Your task = Write out exactly the lines from the one containing "500x423 pixels." through the last line of the records below, including both.

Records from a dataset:
________________________________________

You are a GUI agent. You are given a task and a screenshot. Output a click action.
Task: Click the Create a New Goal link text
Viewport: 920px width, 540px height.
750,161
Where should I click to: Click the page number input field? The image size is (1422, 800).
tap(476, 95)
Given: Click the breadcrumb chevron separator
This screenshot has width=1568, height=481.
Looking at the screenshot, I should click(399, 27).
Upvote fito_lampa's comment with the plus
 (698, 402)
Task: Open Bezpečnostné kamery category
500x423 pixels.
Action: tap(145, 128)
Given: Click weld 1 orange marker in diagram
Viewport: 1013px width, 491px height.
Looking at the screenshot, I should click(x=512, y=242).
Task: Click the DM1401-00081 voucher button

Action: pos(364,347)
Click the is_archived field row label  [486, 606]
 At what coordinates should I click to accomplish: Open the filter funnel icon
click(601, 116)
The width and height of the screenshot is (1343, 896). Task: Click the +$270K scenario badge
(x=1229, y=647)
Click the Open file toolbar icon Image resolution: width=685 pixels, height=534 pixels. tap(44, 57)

________________________________________

Task output =
500x423 pixels.
Action: tap(145, 128)
Given: Click weld 1 orange marker in diagram
Viewport: 1013px width, 491px height.
Looking at the screenshot, I should click(x=512, y=242).
Task: Click the DM1401-00081 voucher button

Action: pos(364,347)
Click the is_archived field row label  [486, 606]
 At what coordinates should I click to accomplish: Open the filter funnel icon
click(601, 116)
The width and height of the screenshot is (1343, 896). Task: Click the +$270K scenario badge
(x=1229, y=647)
Click the Open file toolbar icon Image resolution: width=685 pixels, height=534 pixels. tap(44, 57)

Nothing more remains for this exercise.